Ceci n'est pas un canard |
Lorsque j'étais petite, je pouvais regarder avec fascination une goutte d'eau glisser sur une plume. C'était un spectacle étonnant et un peu magique pour l'enfant que j'étais. Je n'arrivais pas à concevoir que les canards, qui ont toujours le cul dans l'eau, ne fussent jamais trempés jusqu'aux os comme je pouvais l'être quand désobéissante je restais sous la pluie, sur la balançoire, à tirer la langue pour boire l'eau du ciel avec application....
Depuis, je n'ai cessé d'essayer de gagner un peu de cette souple imperméabilité pour faire en sorte que les choses négatives glissent sur moi.Mais que c'est donc difficile d'avoir le coeur enrobé de plume de canard! Non, le mien tient plutôt de l'éponge, malgré moi.
En même temps, je me dis que si je devenais imperméable, plus rien ne passerait. Je serais insensible au beau, à l'émouvant, au fragile, à l’ineffable. Et ce serait dommage. C'est un peu les limites que je trouve à l'attitude du sage sur sa montagne, qui se débarrasse de ses désirs et de ses passions humaines. Si l'on n'éprouve plus rien, certes, on ne souffre pas, mais on n'exulte pas non plus: mais pourquoi on vit, alors? tu parles d'un plaisir!
Bref, je n'en suis pas là. Je vibre toujours comme un roseau à la brise légère, et je me pose toujours des tas de questions. J'encaisse aussi, pas mal. J'accuse le coup. Je réfléchis en allant m'asseoir sur un banc au fond du jardin...Je médite.
Et je repars, et je me laisse parfois dépasser par mes émotions.
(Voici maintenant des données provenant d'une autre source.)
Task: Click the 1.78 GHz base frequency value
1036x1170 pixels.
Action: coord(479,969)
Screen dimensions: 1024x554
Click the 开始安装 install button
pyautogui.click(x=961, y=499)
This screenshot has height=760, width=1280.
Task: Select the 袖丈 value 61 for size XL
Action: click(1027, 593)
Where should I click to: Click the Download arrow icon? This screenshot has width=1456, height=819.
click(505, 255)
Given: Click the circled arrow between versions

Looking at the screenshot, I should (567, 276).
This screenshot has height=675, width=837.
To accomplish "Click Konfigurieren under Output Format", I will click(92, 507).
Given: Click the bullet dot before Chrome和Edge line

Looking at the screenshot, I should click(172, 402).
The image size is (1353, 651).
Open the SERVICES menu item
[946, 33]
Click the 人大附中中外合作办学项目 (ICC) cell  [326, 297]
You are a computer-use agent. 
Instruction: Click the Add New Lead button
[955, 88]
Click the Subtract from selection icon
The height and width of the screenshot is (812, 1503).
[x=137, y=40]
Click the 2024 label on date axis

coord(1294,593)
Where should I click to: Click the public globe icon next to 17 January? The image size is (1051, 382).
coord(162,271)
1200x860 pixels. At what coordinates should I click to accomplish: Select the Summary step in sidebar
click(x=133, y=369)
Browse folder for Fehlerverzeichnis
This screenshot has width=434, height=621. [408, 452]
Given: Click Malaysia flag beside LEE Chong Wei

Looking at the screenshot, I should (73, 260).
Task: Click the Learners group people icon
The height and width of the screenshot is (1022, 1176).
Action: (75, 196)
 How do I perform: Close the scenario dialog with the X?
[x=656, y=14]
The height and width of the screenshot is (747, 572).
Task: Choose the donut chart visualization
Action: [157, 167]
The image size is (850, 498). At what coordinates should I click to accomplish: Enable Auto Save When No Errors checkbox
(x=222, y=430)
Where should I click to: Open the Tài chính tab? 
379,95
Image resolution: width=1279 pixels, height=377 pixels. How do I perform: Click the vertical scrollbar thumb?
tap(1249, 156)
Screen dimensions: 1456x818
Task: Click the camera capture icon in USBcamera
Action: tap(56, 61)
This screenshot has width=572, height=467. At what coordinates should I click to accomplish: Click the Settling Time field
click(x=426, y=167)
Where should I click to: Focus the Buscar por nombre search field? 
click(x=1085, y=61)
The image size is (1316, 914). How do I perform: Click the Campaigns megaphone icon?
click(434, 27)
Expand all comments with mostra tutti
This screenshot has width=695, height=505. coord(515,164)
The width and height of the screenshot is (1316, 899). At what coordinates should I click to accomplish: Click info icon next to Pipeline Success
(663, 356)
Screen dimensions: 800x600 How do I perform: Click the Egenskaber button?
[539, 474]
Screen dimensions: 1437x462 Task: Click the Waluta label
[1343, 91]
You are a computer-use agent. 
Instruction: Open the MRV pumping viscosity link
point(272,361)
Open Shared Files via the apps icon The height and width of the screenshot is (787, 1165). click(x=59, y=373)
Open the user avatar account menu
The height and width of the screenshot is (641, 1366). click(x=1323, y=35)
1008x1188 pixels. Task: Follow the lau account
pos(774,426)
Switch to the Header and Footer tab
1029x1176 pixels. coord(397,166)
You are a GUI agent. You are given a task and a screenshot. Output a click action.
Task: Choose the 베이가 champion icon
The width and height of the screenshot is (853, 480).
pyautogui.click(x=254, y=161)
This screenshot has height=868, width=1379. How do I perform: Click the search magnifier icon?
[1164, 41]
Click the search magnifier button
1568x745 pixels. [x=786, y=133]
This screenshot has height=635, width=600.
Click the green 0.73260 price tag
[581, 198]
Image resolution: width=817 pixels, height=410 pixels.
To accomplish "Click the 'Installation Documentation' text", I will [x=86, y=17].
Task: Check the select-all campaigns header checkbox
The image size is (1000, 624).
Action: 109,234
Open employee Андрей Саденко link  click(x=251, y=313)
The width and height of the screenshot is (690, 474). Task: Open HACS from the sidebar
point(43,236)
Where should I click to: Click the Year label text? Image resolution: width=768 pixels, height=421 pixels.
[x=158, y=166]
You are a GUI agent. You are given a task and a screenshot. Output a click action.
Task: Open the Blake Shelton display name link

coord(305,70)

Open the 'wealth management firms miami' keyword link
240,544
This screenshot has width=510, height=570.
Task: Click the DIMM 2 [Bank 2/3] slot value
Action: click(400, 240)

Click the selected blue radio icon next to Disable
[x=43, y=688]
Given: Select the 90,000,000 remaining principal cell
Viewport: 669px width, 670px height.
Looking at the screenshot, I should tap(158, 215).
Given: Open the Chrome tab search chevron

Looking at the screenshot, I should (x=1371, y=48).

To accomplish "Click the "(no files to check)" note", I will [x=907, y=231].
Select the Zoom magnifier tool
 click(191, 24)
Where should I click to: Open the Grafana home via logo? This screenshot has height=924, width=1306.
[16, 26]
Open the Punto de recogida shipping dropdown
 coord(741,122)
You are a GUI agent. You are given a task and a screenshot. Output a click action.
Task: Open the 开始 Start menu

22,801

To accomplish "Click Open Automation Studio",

Vulnérable, inquiète, et l'instant d'après sereine à nouveau, Célestine et ses petites cyclothymies, vous connaissez!
C'est simple, en ce moment, je ressemble au ciel: changeante et incertaine, passant de l'ombrageuse nébulosité à la clarté joyeuse. Je me balance, comme jadis, sous la pluie douce amère des petites contrariétés de la vie, mais avec ce bonheur furtif que je lape du bout de la langue, comme la pluie quand j'étais petite.
Je tangue. Je roule.
J'ai éprouvé une réelle inquiétude pour un être cher. C'est long, un mois sans nouvelles! J'ai eu des attentes déçues, pourtant je le sais, bon sang, qu'il ne faut rien attendre de personne! Que le cadeau vient de surcroît, quand on ne s'y attend pas.Heureusement, j'apprends beaucoup de certains, j'écoute leur expérience,je m'en abreuve, je m'en nourris, j'admire, je prends le jour. Je carpe le diem tant que je peux.
Ah! ces relations humaines si riches et si pleines de sens, ces correspondances jubilatoires, ces discussions de fin des temps, ces refaisages de monde autour d'une dive bouteille, guitare et coeur en bandoulière, ces amitiés qui se nouent! ( et celles qui se dénouent au rythme des saisons du coeur...ça, ce n'est pas facile pour la fidèle amie que je suis.)
Je suis perplexe sur l'une, et rassurée sur l'autre. La troisième m'est douloureuse. Des dos se tournent, des mains se ferment. Mais de nouveaux bras se tendent, toujours. Rien n'est parfait, tout est bien. Ainsi va le monde, c'est une aventure passionnante et fébrile. Et à la fin, une chose bien étrange.
L'année avance, mes élèves grandissent, et pas seulement en sagesse, je le vois à ma façon de les regarder de moins haut. C'est peut-être moi qui rapetisse?
Les enfants s'en vont. Ils n'en finissent pas de quitter le nid.Ma fille s'envole pour l'Amérique demain. Le long ruban de réglisse de ma vie s'enroule et se déroule avec des grâces infinies. Les soirs s'étirent mollement et les matins tremblent de promesse. Oui, tout est bien. Avec ou sans plumes de canards.